* _DOCUMENT TEXT_
################

Page last updated at 20:50 GMT, Thursday, 26 June 2008 21:50 UK

Cameron's Britain: Euro-doubts

By Mark Mardell
Europe editor, BBC News

Flags of EU and member nations - file photo
The Conservatives want to repatriate certain powers from the EU

If David Cameron becomes prime minister he may spend an awful lot of time in Brussels as well as talking about Europe.

It is a tricky and potentially dangerous topic for the Conservatives, but the handful of policies that have been announced suggest it could blow up into one of the big stories if Mr Cameron makes it to No 10.

The Irish "no" to Lisbon raises even more tantalising possibilities.

The Conservatives are clear they do not want to leave the European Union, but have very severe doubts about the way it is being run at the moment.

Mr Cameron has made two firm promises - to take back certain powers from the EU and put his party at the forefront of forging a brand new European political group.

But more oblique hints suggest he could also be heading for a first-term referendum on Britain's relationship with the EU.

That's an awful lot of the "E" word for someone who was elected leader promising not to "bang on" about Europe.

It is a subject that evokes real passion in the hearts of many Conservative stalwarts.

That can make it an awkward subject too, where pragmatism is seen as betrayal and principle as obsession.

################

* _Saved entries_
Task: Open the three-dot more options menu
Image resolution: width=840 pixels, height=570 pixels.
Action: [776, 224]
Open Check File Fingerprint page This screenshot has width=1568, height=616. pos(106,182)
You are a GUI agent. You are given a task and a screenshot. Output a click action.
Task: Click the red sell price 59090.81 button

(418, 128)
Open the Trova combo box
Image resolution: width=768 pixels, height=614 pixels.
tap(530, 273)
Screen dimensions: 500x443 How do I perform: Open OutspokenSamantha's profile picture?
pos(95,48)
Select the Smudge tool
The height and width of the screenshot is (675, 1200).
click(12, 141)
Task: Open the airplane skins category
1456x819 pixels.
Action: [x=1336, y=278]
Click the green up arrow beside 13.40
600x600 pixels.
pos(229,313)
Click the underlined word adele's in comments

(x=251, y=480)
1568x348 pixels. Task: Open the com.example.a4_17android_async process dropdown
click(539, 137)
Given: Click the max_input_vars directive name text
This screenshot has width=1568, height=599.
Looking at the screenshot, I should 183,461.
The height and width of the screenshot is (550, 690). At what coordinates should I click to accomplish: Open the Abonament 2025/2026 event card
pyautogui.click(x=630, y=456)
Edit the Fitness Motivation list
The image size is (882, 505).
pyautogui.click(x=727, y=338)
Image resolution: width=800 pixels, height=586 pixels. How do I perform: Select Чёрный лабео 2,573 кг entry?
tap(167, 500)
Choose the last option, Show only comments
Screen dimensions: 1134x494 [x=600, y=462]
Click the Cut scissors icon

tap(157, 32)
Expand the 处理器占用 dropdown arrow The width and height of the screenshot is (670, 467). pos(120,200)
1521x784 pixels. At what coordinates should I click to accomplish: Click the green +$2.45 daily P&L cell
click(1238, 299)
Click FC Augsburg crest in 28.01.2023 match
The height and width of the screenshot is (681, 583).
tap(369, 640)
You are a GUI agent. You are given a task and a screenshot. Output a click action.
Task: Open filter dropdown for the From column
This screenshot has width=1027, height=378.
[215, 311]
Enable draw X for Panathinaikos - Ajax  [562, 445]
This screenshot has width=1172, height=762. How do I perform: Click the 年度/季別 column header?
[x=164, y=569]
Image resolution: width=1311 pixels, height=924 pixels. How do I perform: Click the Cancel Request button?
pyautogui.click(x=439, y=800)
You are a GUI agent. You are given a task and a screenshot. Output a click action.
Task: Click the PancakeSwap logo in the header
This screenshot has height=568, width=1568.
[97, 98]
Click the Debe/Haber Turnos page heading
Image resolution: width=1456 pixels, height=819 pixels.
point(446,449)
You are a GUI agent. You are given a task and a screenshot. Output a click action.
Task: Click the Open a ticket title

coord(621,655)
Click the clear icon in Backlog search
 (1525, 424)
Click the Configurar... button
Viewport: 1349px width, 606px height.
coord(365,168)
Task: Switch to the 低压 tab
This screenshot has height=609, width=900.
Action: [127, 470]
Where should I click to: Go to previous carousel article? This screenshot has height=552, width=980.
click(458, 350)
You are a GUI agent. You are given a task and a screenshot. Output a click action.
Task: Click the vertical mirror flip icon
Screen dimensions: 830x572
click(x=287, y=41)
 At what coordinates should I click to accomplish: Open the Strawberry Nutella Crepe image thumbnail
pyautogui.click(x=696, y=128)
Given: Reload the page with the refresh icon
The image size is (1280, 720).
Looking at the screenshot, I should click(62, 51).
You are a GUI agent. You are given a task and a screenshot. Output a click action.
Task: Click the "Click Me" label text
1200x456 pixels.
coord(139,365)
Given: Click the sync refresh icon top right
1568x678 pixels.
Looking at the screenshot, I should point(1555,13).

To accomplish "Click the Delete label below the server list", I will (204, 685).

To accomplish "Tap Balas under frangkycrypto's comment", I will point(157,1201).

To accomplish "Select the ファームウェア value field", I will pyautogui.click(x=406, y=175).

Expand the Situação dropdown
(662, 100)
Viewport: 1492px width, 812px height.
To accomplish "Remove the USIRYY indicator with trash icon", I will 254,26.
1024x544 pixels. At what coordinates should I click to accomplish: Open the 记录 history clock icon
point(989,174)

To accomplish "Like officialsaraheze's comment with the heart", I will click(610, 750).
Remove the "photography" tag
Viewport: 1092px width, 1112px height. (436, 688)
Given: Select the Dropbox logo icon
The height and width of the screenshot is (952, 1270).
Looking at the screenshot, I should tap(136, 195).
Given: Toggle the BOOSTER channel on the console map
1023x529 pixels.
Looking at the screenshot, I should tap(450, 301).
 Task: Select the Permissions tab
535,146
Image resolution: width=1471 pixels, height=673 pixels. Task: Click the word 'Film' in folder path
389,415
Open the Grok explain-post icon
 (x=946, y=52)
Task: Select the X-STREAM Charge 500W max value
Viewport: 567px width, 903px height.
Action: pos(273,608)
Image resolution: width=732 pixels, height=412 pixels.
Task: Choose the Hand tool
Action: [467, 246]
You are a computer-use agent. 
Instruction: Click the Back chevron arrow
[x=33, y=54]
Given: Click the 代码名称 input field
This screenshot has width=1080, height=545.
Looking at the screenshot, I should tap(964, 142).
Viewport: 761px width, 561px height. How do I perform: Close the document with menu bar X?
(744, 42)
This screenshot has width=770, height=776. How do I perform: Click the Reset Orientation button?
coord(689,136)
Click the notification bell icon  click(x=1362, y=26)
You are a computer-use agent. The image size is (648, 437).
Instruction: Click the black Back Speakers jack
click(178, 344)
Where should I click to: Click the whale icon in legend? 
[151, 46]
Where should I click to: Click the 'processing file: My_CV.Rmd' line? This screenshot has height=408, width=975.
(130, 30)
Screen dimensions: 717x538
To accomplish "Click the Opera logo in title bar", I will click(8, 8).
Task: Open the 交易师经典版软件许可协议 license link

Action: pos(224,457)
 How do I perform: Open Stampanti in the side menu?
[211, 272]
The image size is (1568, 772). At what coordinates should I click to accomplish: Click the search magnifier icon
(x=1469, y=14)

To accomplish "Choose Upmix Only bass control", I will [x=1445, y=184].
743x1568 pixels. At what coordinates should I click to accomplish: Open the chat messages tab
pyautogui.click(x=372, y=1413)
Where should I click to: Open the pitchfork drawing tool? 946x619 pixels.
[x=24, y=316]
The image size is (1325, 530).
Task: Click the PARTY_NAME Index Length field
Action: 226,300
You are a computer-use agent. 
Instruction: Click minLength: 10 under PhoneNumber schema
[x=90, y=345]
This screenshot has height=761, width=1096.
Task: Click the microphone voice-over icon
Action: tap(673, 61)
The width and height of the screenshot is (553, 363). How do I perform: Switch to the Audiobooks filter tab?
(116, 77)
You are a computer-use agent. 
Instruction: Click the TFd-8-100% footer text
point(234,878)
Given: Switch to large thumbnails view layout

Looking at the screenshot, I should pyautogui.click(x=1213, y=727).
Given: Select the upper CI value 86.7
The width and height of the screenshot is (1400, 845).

################

* _EXERCISE TASKS_
#1 In the article on Cameron and Europe, what two firm promises has Mr Cameron made?
#2 Please continue the article on Cameron and Europe from its last sentence.
The data is separate material from the article on Cameron and Europe.

* _ANSWERS TO THE TASKS_
#1 To take back certain powers from the EU and to put his party at the forefront of forging a brand new European political group.

#2
The Conservative civil war was about Europe, and it was a huge factor in Margaret Thatcher's downfall and the undermining of John Major's government.

David Cameron and Lord Heseltine
Lord Heseltine remains a keen Tory supporter of the EU

But times have changed; the pro-European generals, like Ken Clarke and Michael Heseltine, may not have quit the field but they no longer command big battalions.

The vast majority of those on the Conservative benches now range from being suspicious of the European Union to downright hostility.

They think this is a mirror image of the views of the British voters.

Lower down the ranks, while few openly advocate leaving the EU, many see a semi-detached relationship as a logical outcome.

Dress rehearsal

Most Conservatives think the Irish rejection of the Lisbon treaty is a gift.

While it helps them argue the case that the treaty is dead, it also hands them a convenient blunt weapon for next year's Euro elections.

The June 2009 elections for the European parliament will be taken by most in Westminster, and perhaps many in the country, as merely a dress rehearsal for the general election.

But there is also likely to be clear blue water between the main parties on Europe itself.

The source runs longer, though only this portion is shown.